The regional executive committee (REC), which has now been dismantled, came into office in 2021 after its elective conference. Its term of office ended earlier this month.
Like Joburg, the terms of Tshwane and Sedibeng region have also expired.
TimesLIVE Premium understands that ANC secretary-general Fikile Mbalula was meant to meet the Johannesburg structure last week to make the official announcement to turn them into a task team. However, the meeting was postponed.
The news was delivered by the provincial task team (PTT) on Tuesday night when a letter, which TimesLIVE Premium has seen, landed on regional secretary Sasabona Manganye’s desk.
The PTT said the decision was motivated by the end of the constitutional mandate and term of the previous REC, which lapsed on June 5.
The decision was also motivated by “the importance of the current ongoing organisational programme to unite, rebuild and renew ANC organisational structures which the previous REC was involved in and leading, as well as the importance of the current task to prepare for the regional conference due this year,” read the letter.
The conference was supposed to be held in May but was later shifted in their road map because of a communiqué from Mbalula’s office mandating all party structures at branch level to undergo a foundational course and other guidelines to be eligible for the elective contest.
TimesLIVE Premium understands that the region has its sights set on convening the conference in July, a date which may be postponed to August/September, according to insiders.

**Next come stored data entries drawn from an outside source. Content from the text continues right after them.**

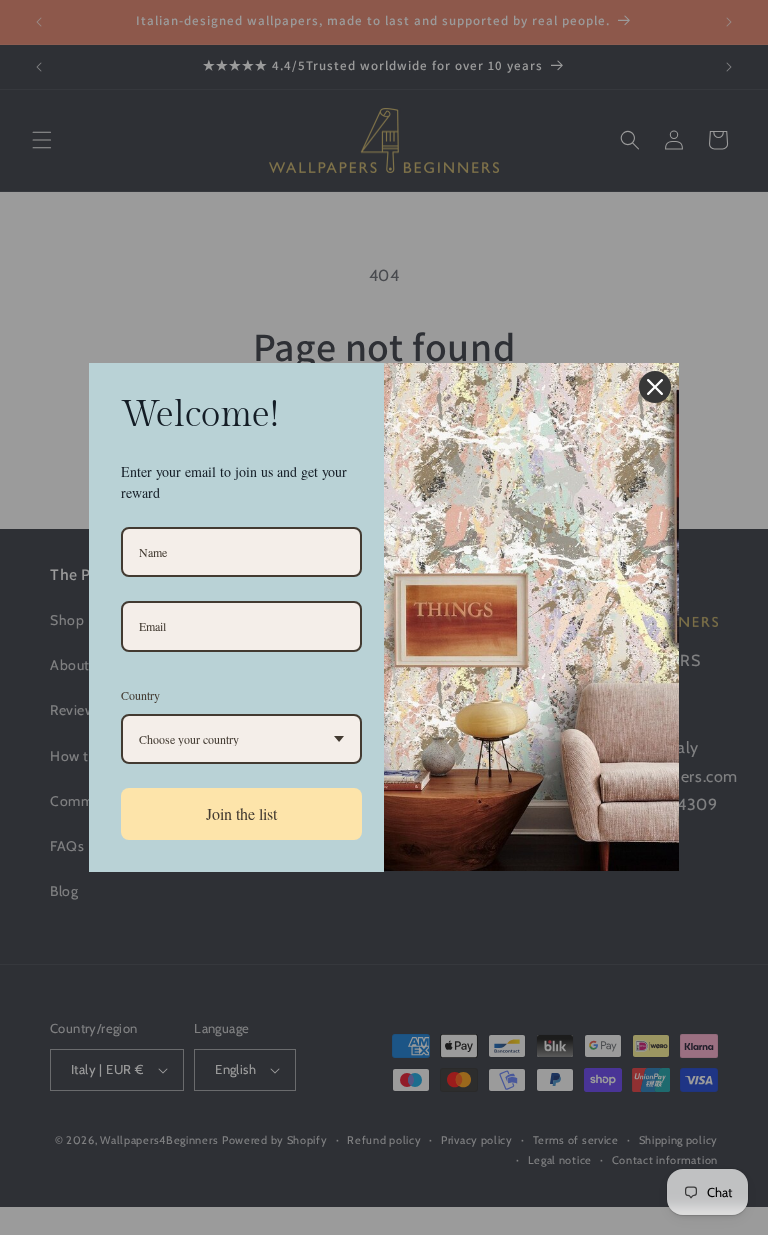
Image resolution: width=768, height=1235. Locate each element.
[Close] (655, 387)
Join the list (241, 813)
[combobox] (241, 739)
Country (140, 695)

Johannesburg regional spokesperson Masilo Serekele said the move would help ensure none of the decisions taken by the Dada Morero-led structure could be overturned or challenged due to the legality of operating outside their constitutionally mandated term of office.
“Legally speaking we cannot take any decision as the REC because our mandate has lapsed. This is so that tomorrow when we execute our mandate, somebody cannot challenge us and call us an illegal structure.
“It is merely for legalities. Some regions were previously taken to court and the court found that the structure was illegal for operating beyond its term of office,” he said.
The letter from the PTT concurs with this, stating that the decision to disestablish the executive was to “prevent any leadership gap/vacuum in the region which we politically cannot afford and will be completely detrimental to the current organisational programme of uniting, rebuilding and renewing of the organisation”.
However, Serekele insists it was wrong to characterise the change as a “disbandment”, saying it was a conversion.
“Nothing has changed, we were converted into a regional task team with all the full powers we previously had of a regional executive committee,” he said.
Serekele said their key mandate was to take the region to a conference, scheduled for July 25 to 27, according to their road map.
“We will push and see how far we get in terms of preparations, closer to the time we will be able to determine whether to extend the dates or not, whether it is by a week, three weeks or a month.”
Manganye then also issued a letter to branches informing them of this change on Tuesday night.